While changes are afoot at our alma mater, Luther also holds tight to its traditions, like keeping in touch with valued alumni. We hope you’ll let us know what’s new in your life too! Until then, best wishes for a fall that’s as beautiful as it is in the Oneota Valley.
See you in October?!
Soli Deo Gloria!
Beth (Hawkinson) Hampton
1988 Class Agent
805 Black Oak Avenue
Montevideo, MN 56265-1856
Karen B. Olson
1988 Class Agent
4324 43rd Avenue S.
Minneapolis, MN 55406-4049
Lisa Barth is owner and operator of Valhalla Barkery in Decorah.
Chris Boudewyns photographs portraits of Broadway and theater performers. He recently had his first book cover published on Falling Upby Leslie Odom, Jr.
Julie (Dereus) Henszey of Wauwatosa, Wis., is a corporate trainer, executive coach, and owner of Next Step Goals.
Linda Jordan is manager of advanced practice in the division of surgical services at Stanford Children’s Health in Palo Alto, Calif.

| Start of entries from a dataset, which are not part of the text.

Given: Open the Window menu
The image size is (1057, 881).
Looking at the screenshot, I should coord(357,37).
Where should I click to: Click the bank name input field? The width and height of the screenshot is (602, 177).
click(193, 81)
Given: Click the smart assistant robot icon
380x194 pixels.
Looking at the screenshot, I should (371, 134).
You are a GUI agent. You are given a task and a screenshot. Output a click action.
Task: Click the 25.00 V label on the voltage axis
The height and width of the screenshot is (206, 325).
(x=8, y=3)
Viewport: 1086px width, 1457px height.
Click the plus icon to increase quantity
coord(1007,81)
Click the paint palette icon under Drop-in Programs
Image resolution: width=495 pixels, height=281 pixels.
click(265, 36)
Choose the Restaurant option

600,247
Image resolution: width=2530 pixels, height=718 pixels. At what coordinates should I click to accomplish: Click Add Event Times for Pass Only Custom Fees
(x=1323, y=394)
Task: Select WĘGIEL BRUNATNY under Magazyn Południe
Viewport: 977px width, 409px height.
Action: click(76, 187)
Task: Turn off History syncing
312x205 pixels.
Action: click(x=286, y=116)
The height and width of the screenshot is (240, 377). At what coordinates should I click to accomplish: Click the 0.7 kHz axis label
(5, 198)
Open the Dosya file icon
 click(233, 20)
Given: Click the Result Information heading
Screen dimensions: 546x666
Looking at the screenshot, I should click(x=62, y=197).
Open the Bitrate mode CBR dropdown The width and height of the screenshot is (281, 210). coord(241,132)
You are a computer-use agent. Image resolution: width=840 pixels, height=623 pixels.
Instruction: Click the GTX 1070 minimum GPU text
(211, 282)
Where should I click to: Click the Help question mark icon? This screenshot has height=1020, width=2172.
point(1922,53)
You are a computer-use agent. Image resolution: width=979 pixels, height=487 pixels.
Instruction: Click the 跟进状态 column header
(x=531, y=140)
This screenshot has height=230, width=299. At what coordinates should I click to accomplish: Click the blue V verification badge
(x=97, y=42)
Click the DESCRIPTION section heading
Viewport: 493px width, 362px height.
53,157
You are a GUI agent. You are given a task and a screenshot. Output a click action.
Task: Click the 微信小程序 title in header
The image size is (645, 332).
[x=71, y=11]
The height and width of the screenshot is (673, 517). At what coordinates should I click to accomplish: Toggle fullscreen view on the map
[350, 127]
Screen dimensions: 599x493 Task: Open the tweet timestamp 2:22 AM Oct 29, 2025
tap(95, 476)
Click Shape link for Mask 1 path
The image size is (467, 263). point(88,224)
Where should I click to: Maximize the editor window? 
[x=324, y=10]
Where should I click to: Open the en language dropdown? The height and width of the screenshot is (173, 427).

Connie (Foxworthy) Logeman received the 2018 Educator of the Year award for St. Cloud Technical and Community College from the Minnesota State Board of Trustees.
Tom Noonan is president/CEO of the Austin Convention and Visitors Bureau in Austin, Texas.
Kurt Radke earned a business degree from the College of St. Scholastica and is administrator of orthopedics at Essentia Health in Duluth, Minn.
Linda Baldwin (under the pen name Linda Malcolm) was selected to attend the New York State Summer Writers Institute at Skidmore College in Saratoga Springs, N.Y. She is one of approximately 16 writers attending a two-week non-fiction workshop, “Memoir and Personal Essay,” taught by Phillip Lopate, who directs the non-fiction MFA program at Columbia University in New York City. Throughout the last nine years, Malcolm has been writing creative non-fiction. Ebbing and flowing between parent and writer, she writes short personal essays on subjects ranging from deep-sea fishing and canning tomatoes to death and laundry. “I have dutifully posted these 415 essays in my online storage unit, www.lindamalcolm.com,” Malcolm said. “This year, I am stepping out of my small readership in search of a larger audience.” At the Writers Institute Malcolm will be working on a collection of essays to be published later this year in her first book.